Python variables in mysql request

Question

I'm quite new in Python (Python 3.4.6) :)
I'm trying to insert into a mysql db some lines but with variables.
At the beginning, I've a dictionary list_hosts.
Here is my code :

import mysql.connector
import time
db = mysql.connector.connect(host='localhost', user='xxxxx', passwd='xxxxx', database='xxxxx')
cursor = db.cursor()
now_db = time.strftime('%Y-%m-%d %H:%M:%S')
for key, value in list_hosts
    key_db += key+", "
    value_ex += "%s, "
    value_db += "\""+value+"\", "
key_db = key_db.strip(" ")                                                                                                                                                                                                                            
key_db = key_db.strip(",")
value_ex = value_ex.strip(" ")
value_ex = value_ex.strip(",")
value_db = value_db.strip(" ")
value_db = value_db.strip(",")
add_host = ("INSERT INTO nagios_hosts (date_created, date_modified, "+key_db+") VALUES ("+value_ex+")")
data_host = ("\""+now_db+"\", \""+now_db+"\", "+value_db)
cursor.execute(add_host, data_host)
db.commit()
db.close()

Example of list_hosts:

OrderedDict([('xxxx1', 'data1'), ('xxxx2', 'data2'), ('xxxx3', 'data3'), ('xxxx4', 'data4'), ('xxxx5', 'data5'), ('xxxx6', 'data6')])

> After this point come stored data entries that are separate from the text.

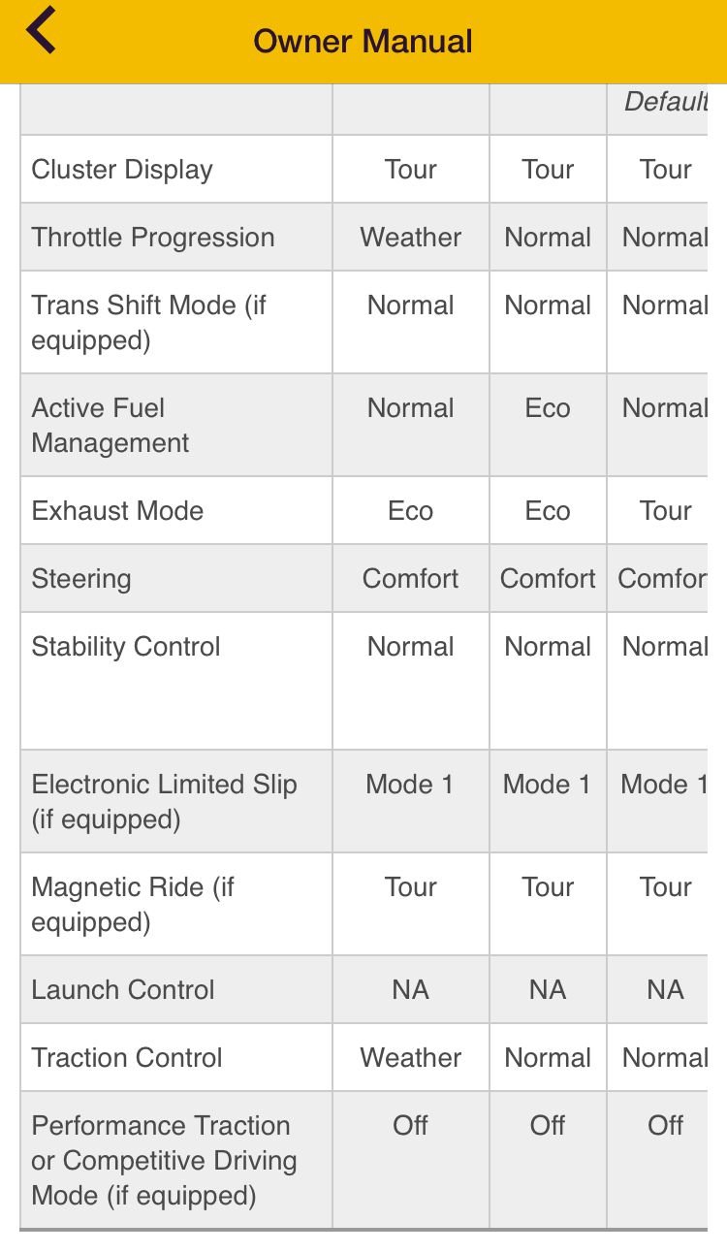Tap the Throttle Progression label

click(x=152, y=237)
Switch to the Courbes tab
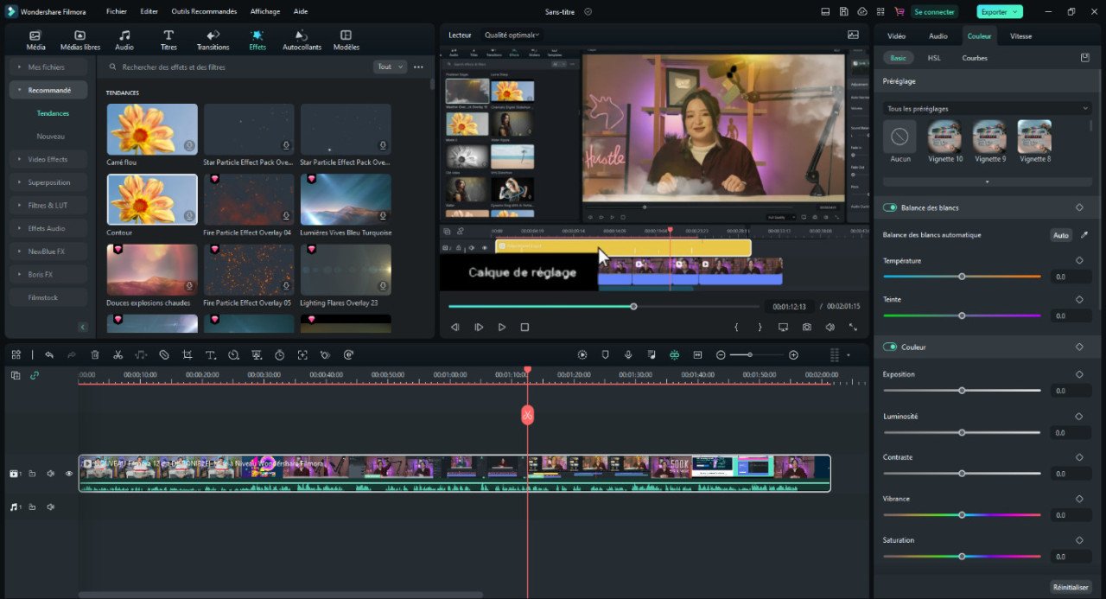Image resolution: width=1106 pixels, height=599 pixels. point(975,57)
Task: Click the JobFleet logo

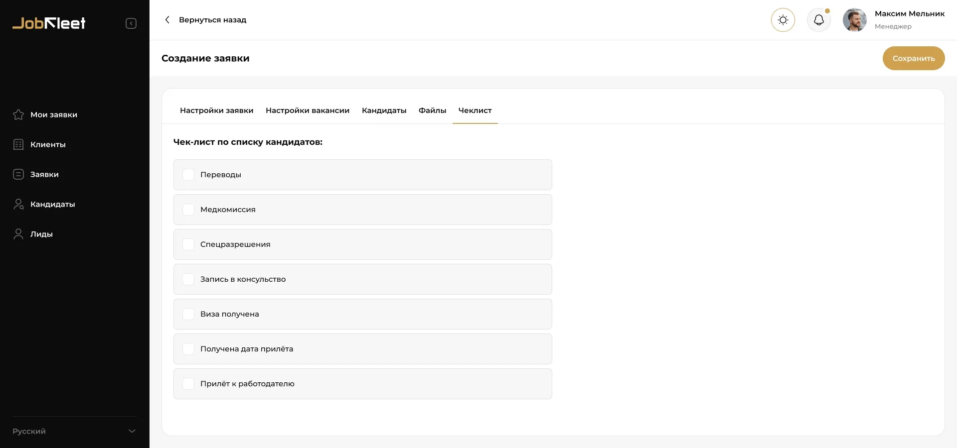Action: [x=49, y=23]
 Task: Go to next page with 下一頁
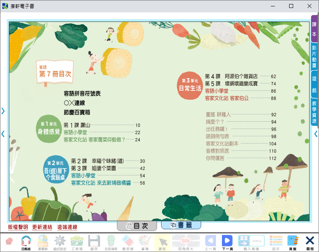coord(227,242)
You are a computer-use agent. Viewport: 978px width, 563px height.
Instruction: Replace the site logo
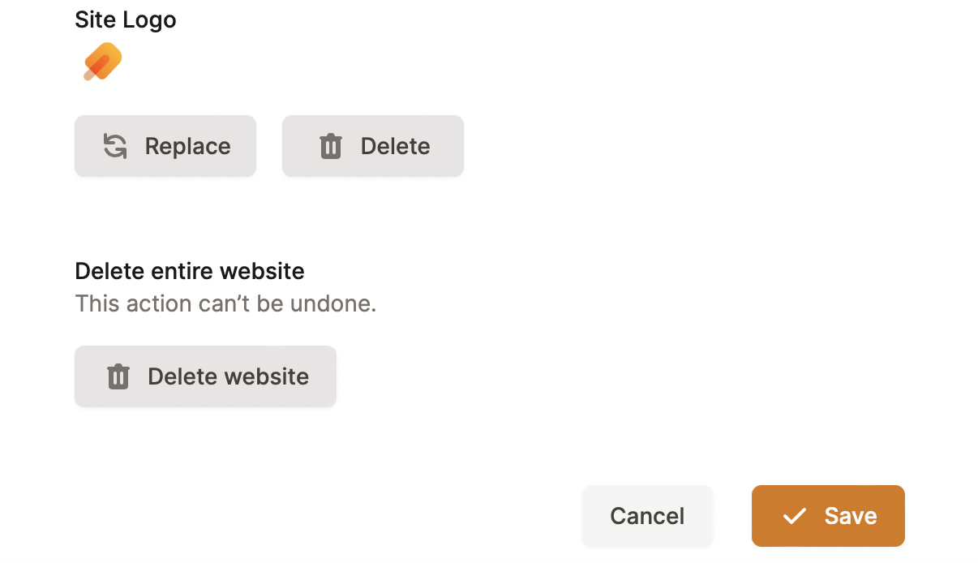point(165,146)
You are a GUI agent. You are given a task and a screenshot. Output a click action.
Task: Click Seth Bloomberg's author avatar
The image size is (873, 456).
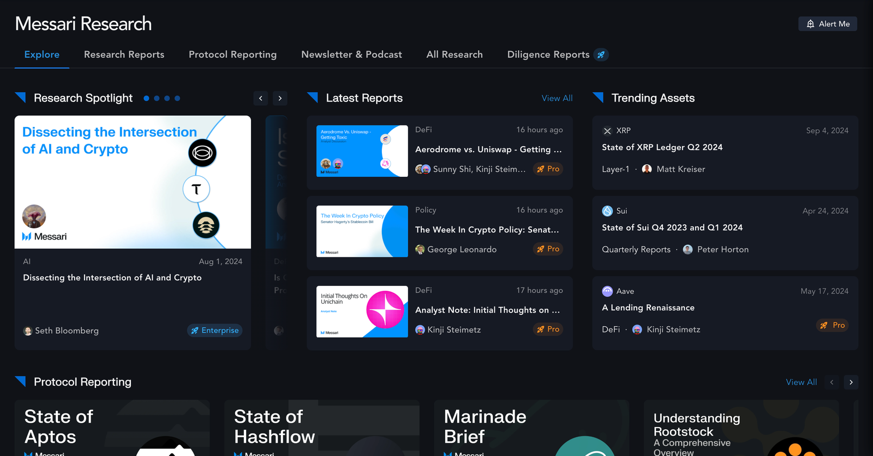pyautogui.click(x=28, y=331)
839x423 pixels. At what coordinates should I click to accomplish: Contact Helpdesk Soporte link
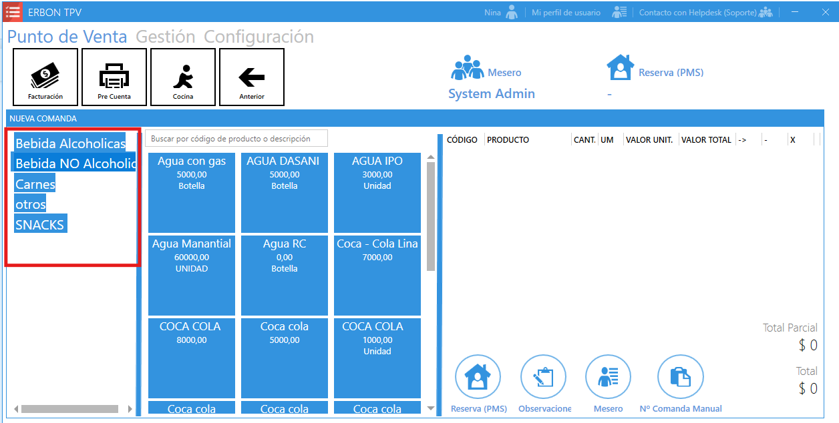[x=697, y=13]
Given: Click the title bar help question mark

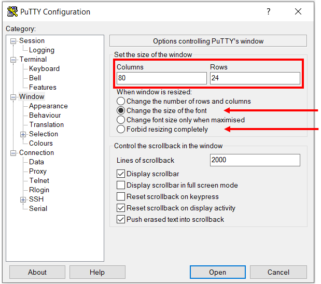Looking at the screenshot, I should pyautogui.click(x=268, y=11).
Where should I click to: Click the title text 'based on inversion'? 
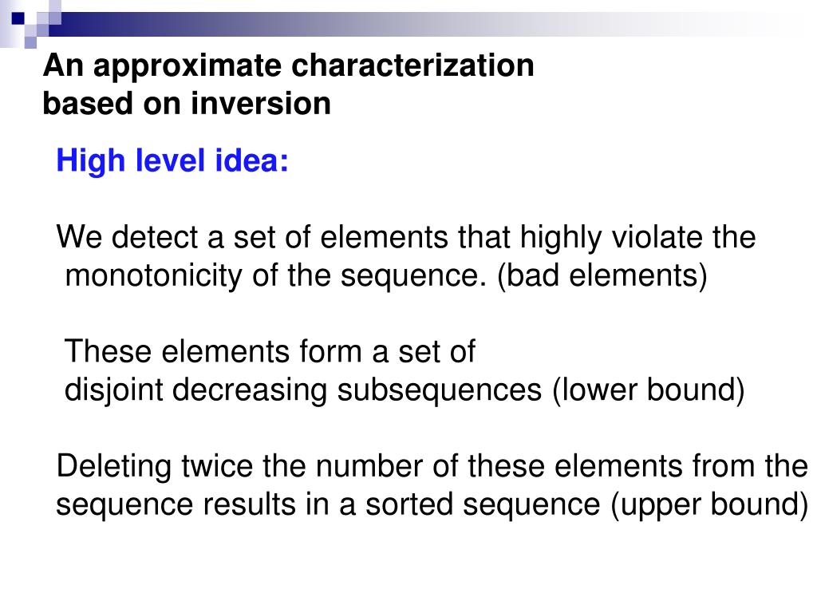pyautogui.click(x=187, y=103)
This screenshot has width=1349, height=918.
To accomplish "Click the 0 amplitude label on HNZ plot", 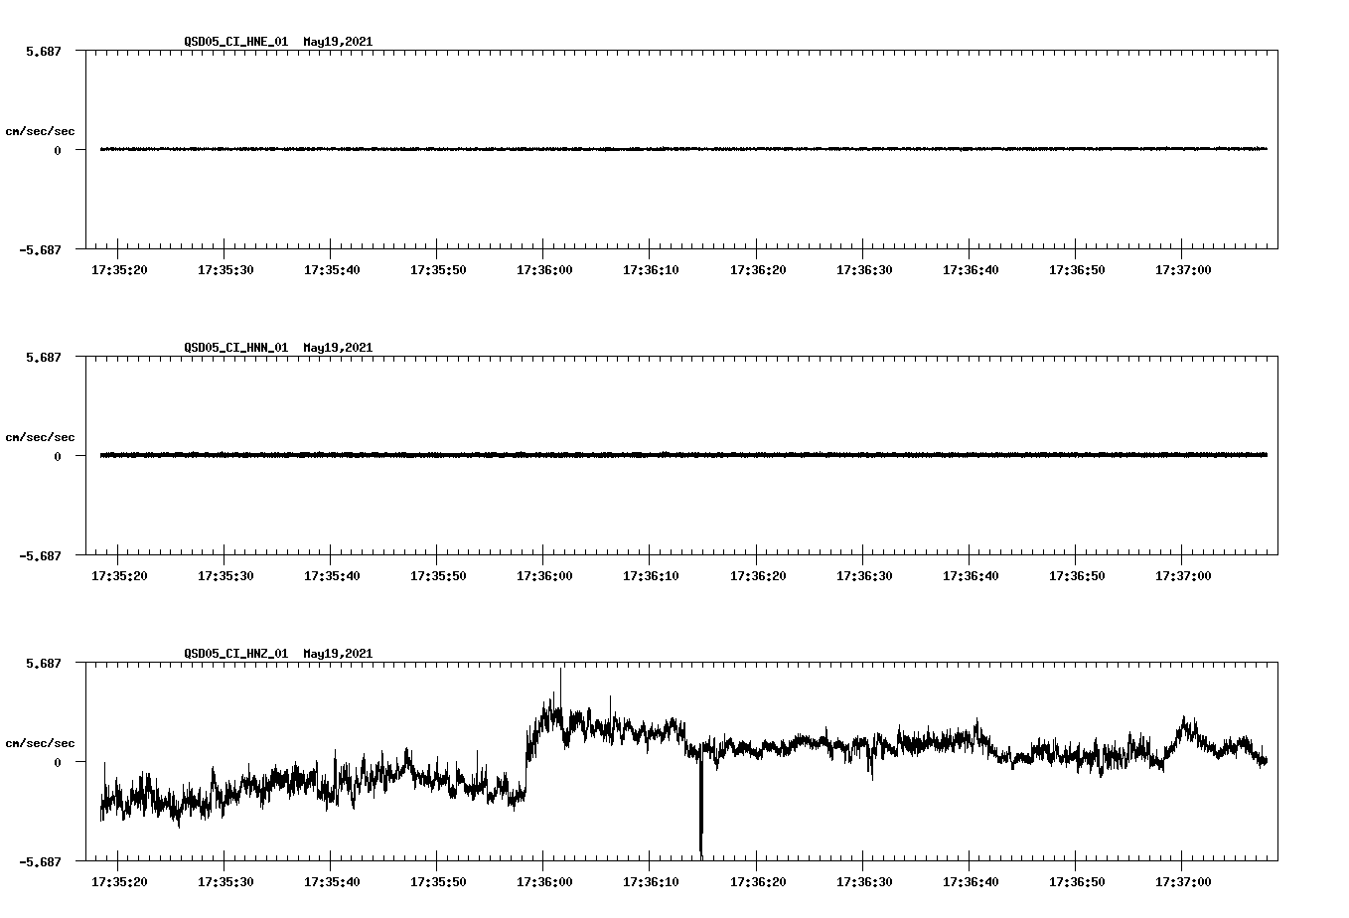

I've simplified the code of course. I did it like this as I've never have the same amount of items in the dictionnary. I'm trying to create something like this :

add_host - INSERT INTO TABLE (date_created, date_modified, xxxx1, xxxx2, xxxx3, xxxx4, xxxx5, xxxx6) VALUES (%s, %s, %s, %s, %s, %s)
data_host - now, now, data1, data2, data3, data4, data5, data6

Where there are never the same number of xxxx... They all exist in the DB, but I don't need to fill each column for each item in the dictionnary.

When I execute I get this error :

mysql.connector.errors.ProgrammingError: 1064 (42000): You have an error in your SQL syntax; check the manual that corresponds to your MariaDB server version for the right syntax to use near 'xxxxxxxxxxxxxxxxxxxxx' at line 1

As I'm beginning with Python, I think there are a lot of things we can clean too... don't hesitate :)

Answer 1

Here's a canonical python3 (python2 compatible) solution:

import time
from collections import OrderedDict

list_hosts = OrderedDict([("field1", "value1"), ("field2", "value2"), ("fieldN", "valueN")])

# builds a comma-separated string of db placeholders for the values:
placeholders = ", ".join(["%s"] * (len(list_hosts) + 2))

# builds a comma-separated string of field names     
fields =  ", ".join(("date_created","date_modified") + tuple(list_hosts.keys()))

# builds a tuple of values including the dates
now_db = time.strftime('%Y-%m-%d %H:%M:%S')
values = (now_db, now_db) + tuple(list_hosts.values())


# build the SQL query:
sql = "INSERT INTO nagio_hosts({}) VALUES({})".format(fields, placeholders)

# and safely execute it 
cursor.execute(sql, values)
db.commit()

Answer 2

As @khelwood mentioned in the comments, you should use parameterized queries.

If the number of columns you're inserting varies, you might prefer to generate a tuple and use it in a parameterized query then.

cursor.execute() accepts two parameters:

• a query as a string;

• parameters as a tuple.

The idea is to generate the string and the tuple and pass those to cursor.execute().

You'll need something like this:

list_hosts = {'xxxx1': 'data1', 'xxxx2': 'data2', 'xxxx3': 'data3', 'xxxx4': 'data4'}

keys = [] # creating a list for keys
values = () # creating a tuple for values
for key, value in list_hosts.items():
    keys.append(key)
    values = values + (value,)

keys_str = ', '.join(keys)
ps = ', '.join(['%s'] * len(list_hosts))

query = "INSERT INTO tbl (%s) VALUES (%s)" % (keys_str, ps)

print(query)
# INSERT INTO tbl (data_created, data_modified, xxxx1, xxxx2, xxxx3, xxxx4) VALUES (%s, %s, %s, %s)

cursor.execute(query, values)

Just tried it on a sample data, works fine!